### Data
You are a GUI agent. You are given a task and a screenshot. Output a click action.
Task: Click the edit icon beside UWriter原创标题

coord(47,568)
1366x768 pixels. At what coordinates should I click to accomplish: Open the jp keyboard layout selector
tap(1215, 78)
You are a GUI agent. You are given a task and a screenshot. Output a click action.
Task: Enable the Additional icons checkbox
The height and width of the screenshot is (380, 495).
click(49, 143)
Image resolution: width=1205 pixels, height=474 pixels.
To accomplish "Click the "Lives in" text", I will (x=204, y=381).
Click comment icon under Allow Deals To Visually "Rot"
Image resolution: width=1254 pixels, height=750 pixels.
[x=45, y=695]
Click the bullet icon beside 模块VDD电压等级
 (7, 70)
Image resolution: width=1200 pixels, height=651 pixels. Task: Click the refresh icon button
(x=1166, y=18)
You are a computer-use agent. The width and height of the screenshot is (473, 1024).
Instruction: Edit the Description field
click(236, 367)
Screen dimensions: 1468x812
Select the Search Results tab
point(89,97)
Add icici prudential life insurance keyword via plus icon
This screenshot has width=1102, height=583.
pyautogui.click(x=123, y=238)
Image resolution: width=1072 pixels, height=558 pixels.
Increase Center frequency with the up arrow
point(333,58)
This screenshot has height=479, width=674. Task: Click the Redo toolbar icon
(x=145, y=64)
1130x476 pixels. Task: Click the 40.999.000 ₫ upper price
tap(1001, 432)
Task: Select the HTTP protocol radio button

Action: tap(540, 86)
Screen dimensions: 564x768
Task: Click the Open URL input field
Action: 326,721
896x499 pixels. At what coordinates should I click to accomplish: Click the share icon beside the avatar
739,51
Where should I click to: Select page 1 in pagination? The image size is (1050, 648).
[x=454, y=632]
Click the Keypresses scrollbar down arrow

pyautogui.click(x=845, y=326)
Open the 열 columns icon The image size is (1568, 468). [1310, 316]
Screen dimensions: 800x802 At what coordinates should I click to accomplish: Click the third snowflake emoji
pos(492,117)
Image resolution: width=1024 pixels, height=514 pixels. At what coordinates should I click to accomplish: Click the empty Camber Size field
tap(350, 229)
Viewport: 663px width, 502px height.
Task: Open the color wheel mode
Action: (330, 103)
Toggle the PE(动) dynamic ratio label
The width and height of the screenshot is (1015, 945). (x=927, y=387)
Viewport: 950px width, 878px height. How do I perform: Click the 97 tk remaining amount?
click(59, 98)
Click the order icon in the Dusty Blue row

### Activity
Your answer must be the lines from the first line of the records through the line containing "Image resolution: width=1205", copied exactly.

### Response to this exercise
You are a GUI agent. You are given a task and a screenshot. Output a click action.
Task: Click the edit icon beside UWriter原创标题

coord(47,568)
1366x768 pixels. At what coordinates should I click to accomplish: Open the jp keyboard layout selector
tap(1215, 78)
You are a GUI agent. You are given a task and a screenshot. Output a click action.
Task: Enable the Additional icons checkbox
The height and width of the screenshot is (380, 495).
click(49, 143)
Image resolution: width=1205 pixels, height=474 pixels.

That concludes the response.